11. No director, trustee, or officer of the Funds or FRIMCo will own directly or indirectly (other than through a pooled investment vehicle that is not controlled by any such director, trustee, or officer) any interest in a Money Manager except for (a) ownership of interests in FRIMCo or any entity that controls, is controlled by, or is under common control with FRIMCo; or (b) ownership of less than 1% of the outstanding securities of any class of equity or debt of a publicly-traded company that is either a Money Manager or an entity that controls, is controlled by, or is under common control with a Money Manager.


12. The Funds will disclose in their prospectuses the existence, substance, and effect of any order granted pursuant to the application.

*7 By the Commission.

Jonathan G. Katz
Secretary



[1] Investors in the External Fee FRIC Funds include (a) banking institutions, broker-dealers, investment advisers, charitable foundations, endowments, and qualified pension plans, including IRA plans, which have negotiated and entered into a written agreement with FRIMCo establishing the investment services fee to be paid FRIMCo for assets invested in the External Fee FRIC Funds by those entities both for their own account as well as on behalf of their clients for whom they may be acting in either an agency or discretionary capacity, and (b) individuals with investable assets of $5 million or more, who have negotiated and entered into a written agreement with FRIMCo for all assets invested in the External Fee FRIC Funds. Applicants also may make shares of the External Fee FRIC Funds available to employees of FRC and its affiliates. These employees will pay an investment services fee to FRIMCo which is consistent for all employees.

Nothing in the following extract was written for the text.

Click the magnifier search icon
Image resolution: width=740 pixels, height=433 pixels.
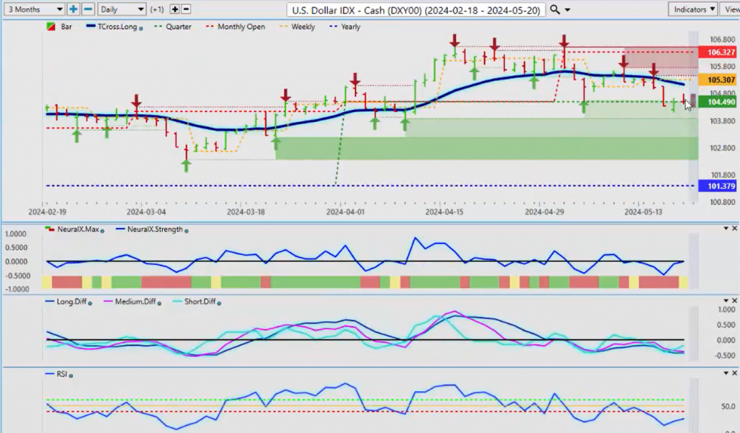tap(554, 9)
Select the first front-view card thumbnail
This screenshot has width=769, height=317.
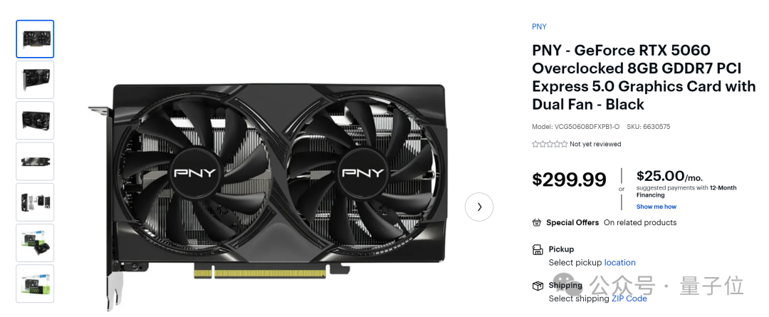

[2] Investment Company Act Release Nos. 11944 (Sept. 21, 1981) (notice) and 11986 (Oct. 14, 1981) (order). At the time of the 1981 order, FRIC had only seven portfolios, all of whose investors paid an advisory fee directly to FRIMCo.

[3] Investment Company Act Release Nos. 16309 (Mar. 9, 1988) (notice) and 16351 (Apr. 7, 1988) (order).

[4] Fund directors would be required to take the amounts paid by FRIMCo to the Money Managers into account when assessing the profitability of the advisory agreements to FRIMCo during the course of their annual review of the Funds' management and sub-advisory arrangements under sections 15 and 36(b) of the Act.